Louis Burkel, 85, has played every Christmas concert with The Clovis Community Band since joining the band in 1980. CNJ staff photo: Jack King.
By Jack King
Louis Burkel has spent a lifetime with music, either playing it or teaching it to others.
Burkel, who retired in 1980 as director of the school of music at Eastern New Mexico University, began playing in the 1930s in his native Missouri and began teaching it there in 1940.
A devotee of the swing music of ’40s bands that included Glen Miller, Artie Shaw and Tommy Dorsey, Burkel has conducted his own bands and played trumpet in others, including Bill Case’s swing band at Clovis’ State Theater.
At 85, the oldest member of The Clovis Community Band, was back in action on Sunday as an estimated 600 people attended the annual Christmas concert at Marshall Auditorium.
“It’s one of the biggest audiences we’ve had, although we’ve always had great support from the community,” said Wayne Anderson, coordinator of music for Clovis Public Schools.
The Community Band played the national anthem, a suite of Christmas classics, “Christmas Fantasia,” a “Fantasy on a French Carol,” “God Rest Ye Merry” and “Jump Swing Fever.”
A combined chorus of the Clovis High Chorale, the Clovis Community College High Plains Chorale and the Clovis Community Choir sang “A Festival of Carols,” “Bring a Torch, Jeannette Isabella,” and the “Hallelujah!” chorus.

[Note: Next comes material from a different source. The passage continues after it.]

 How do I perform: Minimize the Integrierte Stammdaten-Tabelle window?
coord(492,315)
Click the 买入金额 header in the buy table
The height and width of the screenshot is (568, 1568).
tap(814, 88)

The 37-member Clovis Community Band includes members from Clovis, Portales, Muleshoe and Friona, said director Donald Young.
The combined chorus boasted 110 voices, Anderson said.
Burkel and his trumpet were coaxed out of retirement in 1980 by the community band’s founder and first conducter Norvil Howell. Burkel said he gave up bowling to play with the Howell’s new band.
“I was living in Portales, and I was bowling every other Monday. Then this group got organized and it got to where I was bowling one Monday and coming up here the next Monday. I told my wife, ‘This is foolish. I might as well give up the bowling,’” he said.
Burkel has played in every Christmas concert since then, although he took time off last year to nurse his wife, Marjorie, through her last illness. They celebrated their 63rd wedding anniversary in August and she died in October, he said.
He said he thinks this year’s Christmas concert went “real well.”
“We vary some of the things the band does. And I think the choir does different things, but we always play the ‘Hallelujah!’ chorus from Handel’s ‘Messiah.’ It’s pretty traditional,” he said.